David Moos was the first BMA curator of Modern and Contemporary Art and helped the museum acquire some of its most important works. Cheney says he was very influential in advising people in Birmingham in establishing their collections, offering his time and expertise. During that same period, Sokol looked to UAB to educate himself about art.

“I decided to audit some art history courses at UAB because at some point I said, ‘We’re buying this stuff and it would help if I knew something about it.’ I had a dangerously small amount of knowledge about art,” Sokol said. He took every class that Katherine McIver taught at UAB in Italian Renaissance — and attended exhibits at the UAB Visual Arts Gallery, now the ArtLab, which is where he met John Fields.
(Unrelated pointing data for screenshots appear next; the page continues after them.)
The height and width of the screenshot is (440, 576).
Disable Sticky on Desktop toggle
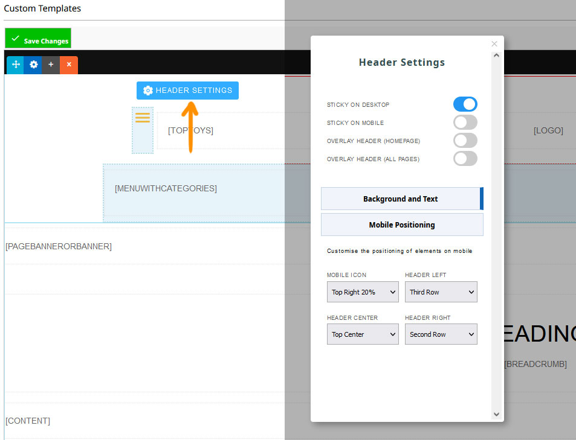465,104

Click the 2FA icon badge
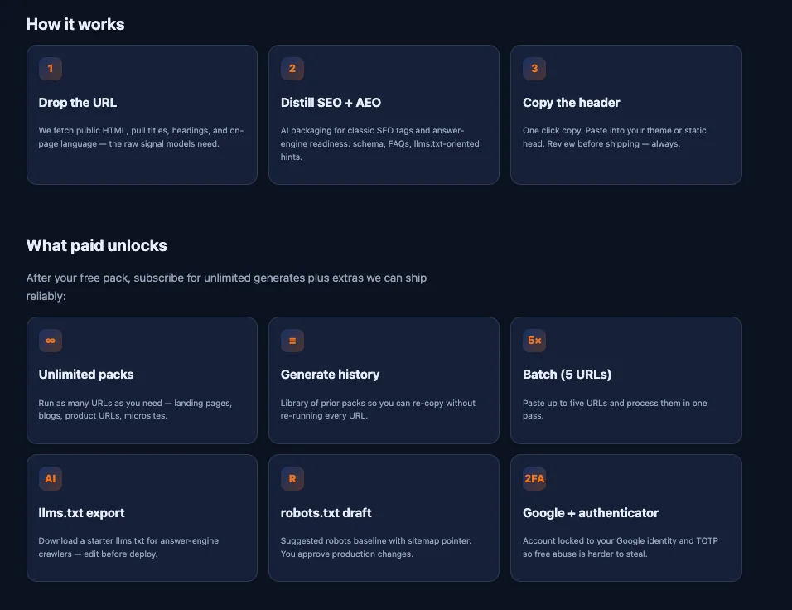(x=534, y=478)
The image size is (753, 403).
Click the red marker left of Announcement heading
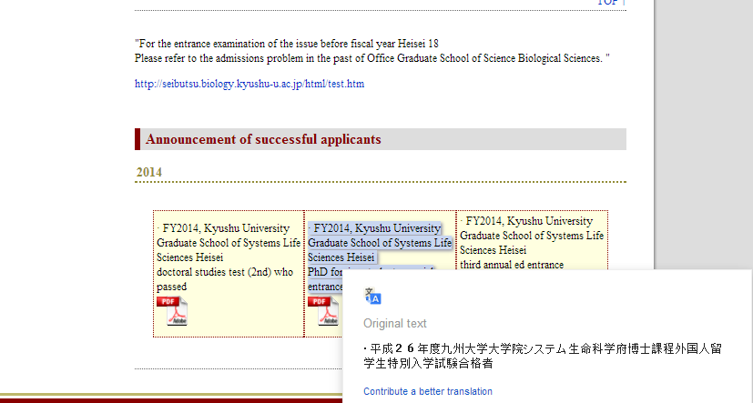click(x=137, y=139)
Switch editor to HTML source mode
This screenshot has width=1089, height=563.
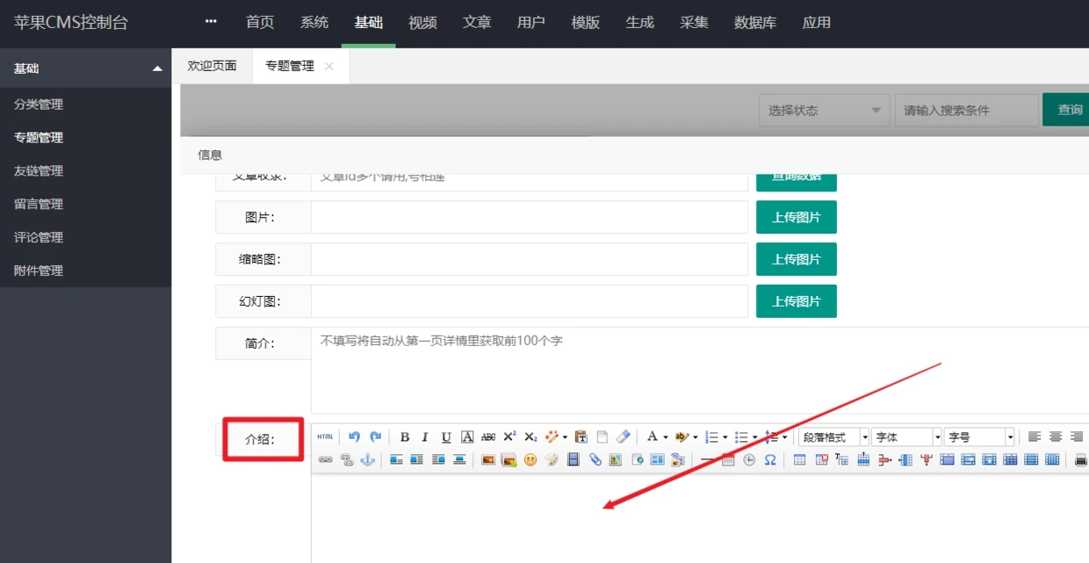coord(325,437)
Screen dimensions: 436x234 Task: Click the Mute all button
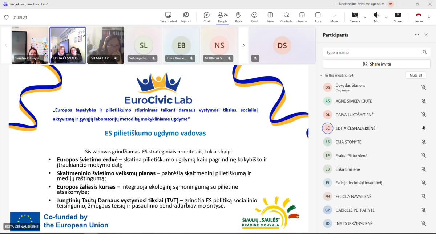[416, 75]
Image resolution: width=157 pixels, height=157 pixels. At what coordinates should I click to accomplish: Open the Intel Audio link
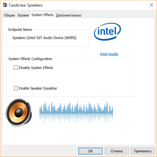[109, 54]
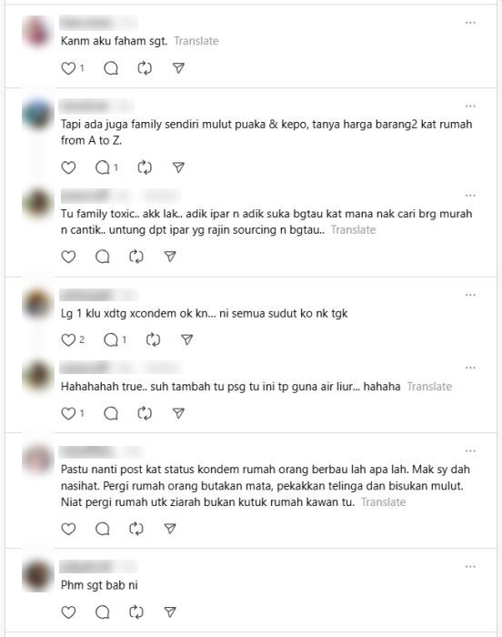Translate the "Pastu nanti post kat status" comment
This screenshot has height=637, width=502.
pos(384,502)
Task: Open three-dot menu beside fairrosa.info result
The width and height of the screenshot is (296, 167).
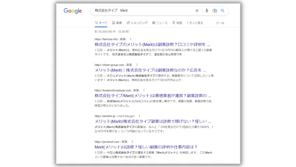Action: pyautogui.click(x=130, y=39)
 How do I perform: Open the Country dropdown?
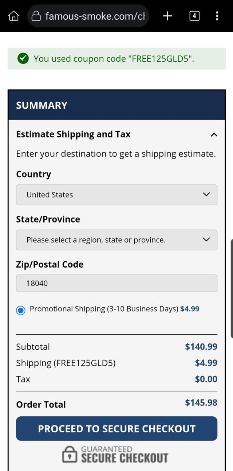tap(117, 195)
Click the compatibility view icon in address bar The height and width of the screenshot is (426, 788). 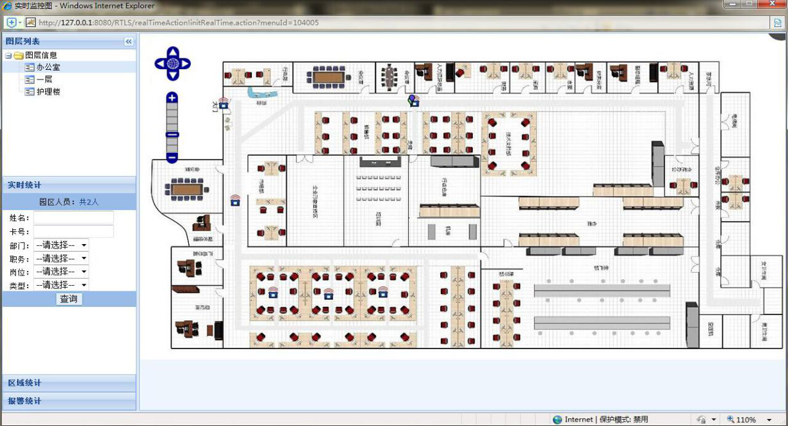(777, 22)
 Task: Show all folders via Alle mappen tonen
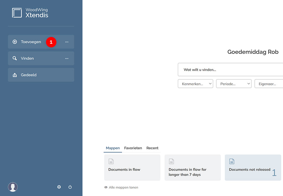pos(121,187)
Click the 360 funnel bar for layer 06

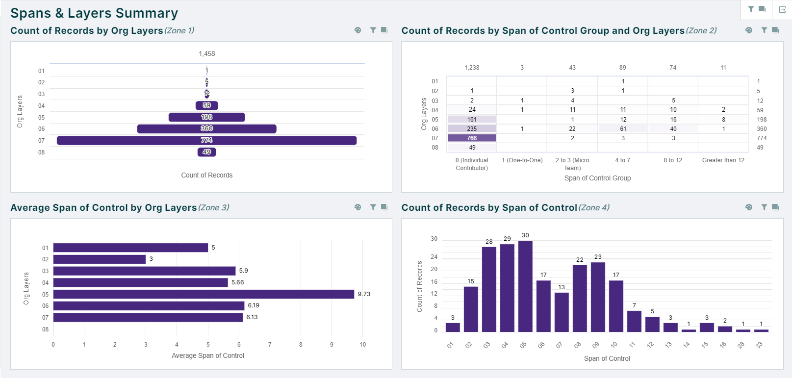click(x=206, y=129)
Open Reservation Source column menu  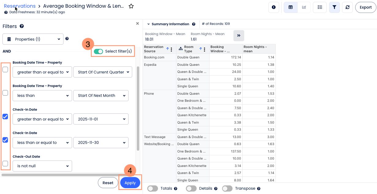click(171, 49)
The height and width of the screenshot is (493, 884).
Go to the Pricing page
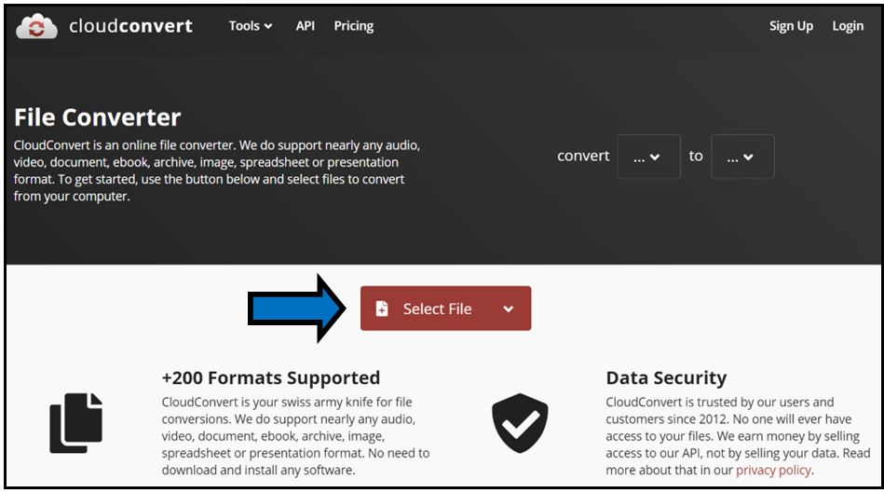(x=353, y=26)
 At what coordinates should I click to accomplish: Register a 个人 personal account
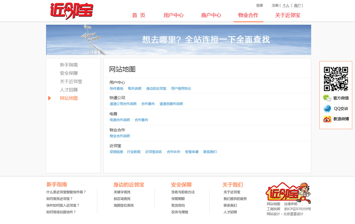285,5
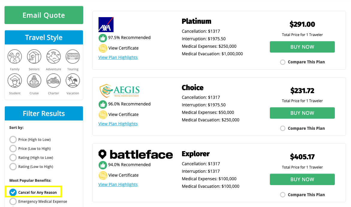351x207 pixels.
Task: Open View Certificate for AXA Platinum
Action: pyautogui.click(x=123, y=48)
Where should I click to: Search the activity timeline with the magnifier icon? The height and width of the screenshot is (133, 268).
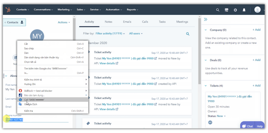[x=188, y=34]
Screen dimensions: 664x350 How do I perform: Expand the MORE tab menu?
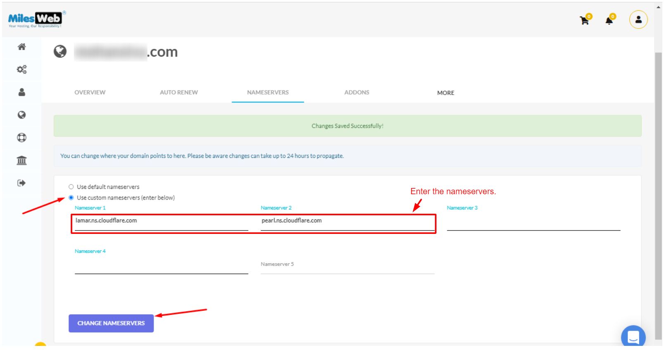click(446, 93)
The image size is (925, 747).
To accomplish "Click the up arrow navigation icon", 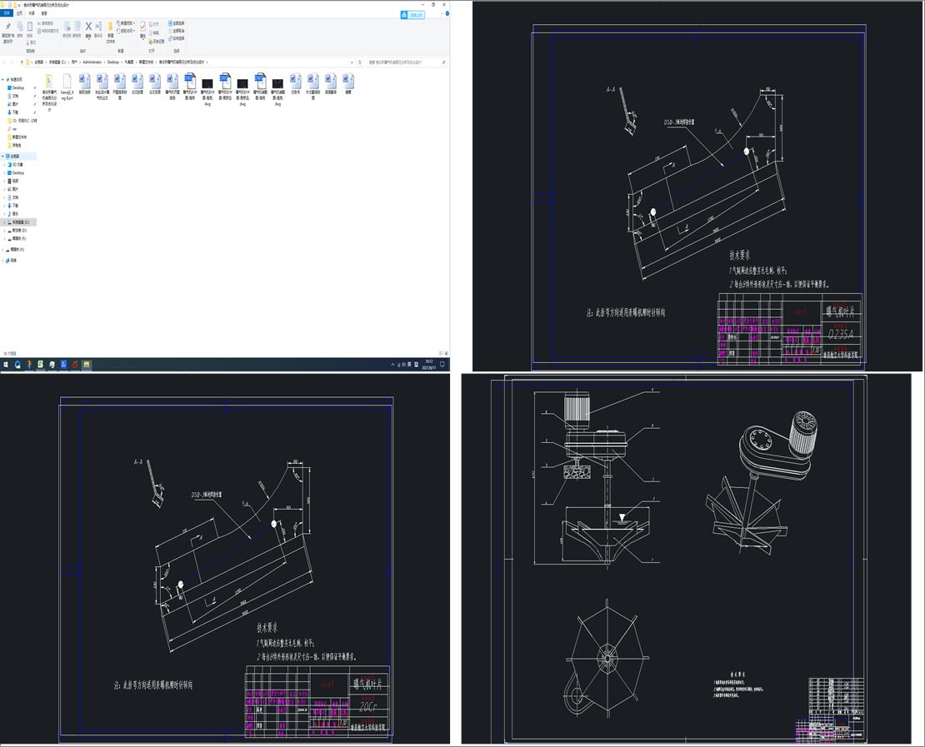I will pos(22,62).
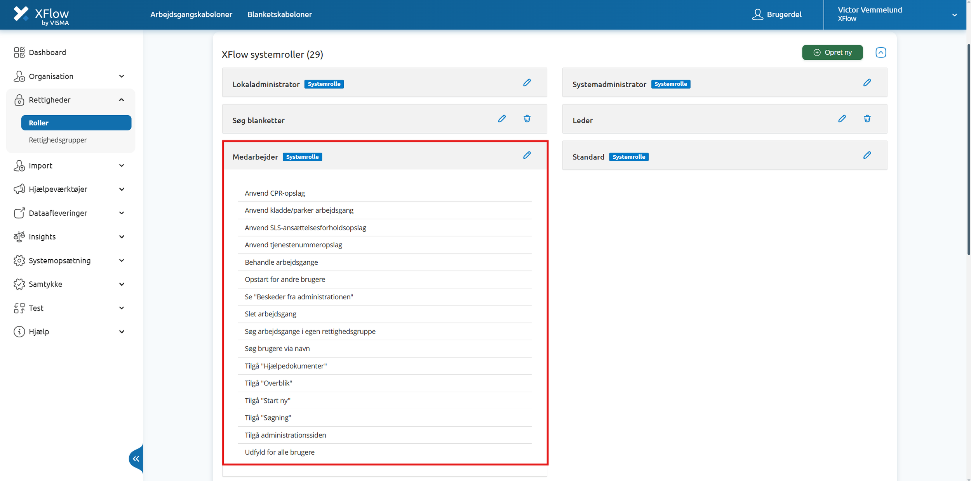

Cheney began working at UAB in 1991, in what is now the Integrative Center for Aging Research, followed by what is now the O’Neal Comprehensive Cancer Center at UAB in 1997. Her connections led the couple to assist with ArtBlink Gala, the Cancer Center’s biggest fundraising event, for which they helped find artists, Sokol says, including Karen Graffeo, Lonnie Holley, Darius Hill and Amy Pleasant.

Sokol and Cheney are also supporters of the UAB Marnix E. Heersink School of Medicine, notably through the James D. Sokol and Lydia C. Cheney Endowed Medical Scholarship, established in 2007, in support of medical education. Additionally, Cheney established an endowment to support UAB’s Education Abroad program, which supports travel for undergraduate students while continuing their education. They have been part of the UAB family for decades, and UAB is grateful for their vision and generosity, says Vice President for Advancement and Strategic Initiatives Tom Brannan. 

“This gift is evidence of Jim Sokol and Lydia Cheney’s commitment to both UAB and contemporary art,” Brannan said. “The endowed directorship has had, and will continue to have, a transformative effect on UAB and the surrounding community.”

AEIVA at NightThe couple credits former School of Arts and Humanities Dean Bert Brouwer for cultivating the relationships with Hal and Judy Abroms and Marvin and Ruth Engel, who helped make the institute a reality. When the concept for the UAB art institute began to take shape, Sokol and Cheney were on board. Their connections in the contemporary art world have inspired some of AEIVA’s landmark exhibitions, which have often included pieces from their personal collection.

In late 2013, after inviting artist Titus Kaphar to tour campus while he stayed with them, Sokol brought him to see the installation of AEIVA’s first show. As soon as he saw AEIVA, the artist declared, “I want to have a show here.” This led to the exhibition “Titus Kaphar: Misremembered,” which Fields organized. The next year, Kaphar received a prestigious MacArthur “Genius” Fellowship.  

Cheney and Sokol have directly facilitated or contributed works to several other pivotal AEIVA exhibitions, including “Leslie Wayne: Mind the Gap,” “A La Carte: A Visual Exploration of our Relationship with Food,” “Enrique Martínez Celaya: Small Paintings 1974-2015,” “Material Evidence,” “Willie Cole: Transformations,” “Warhol: Fabricated,” “Thornton Dial: I, Too, Am Alabama” and “Marking Time: Art in the Age of Mass Incarceration.” 

Visit AEIVA, 1221 10th Ave. South, Birmingham, from noon-5 p.m. Tuesday-Saturday. Admission is free. Visit or call 205-975-6436. Explore AEIVA’s virtual learning library here.

“With AEIVA, we have had the opportunity to build our culture from the ground up. And so, this first 10 years will sort of inform every future version of AEIVA,” Fields said. “Long after I am gone, long after Lili is gone, the foundation of what we have created will ripple on for the next half century, and we are very proud of that.”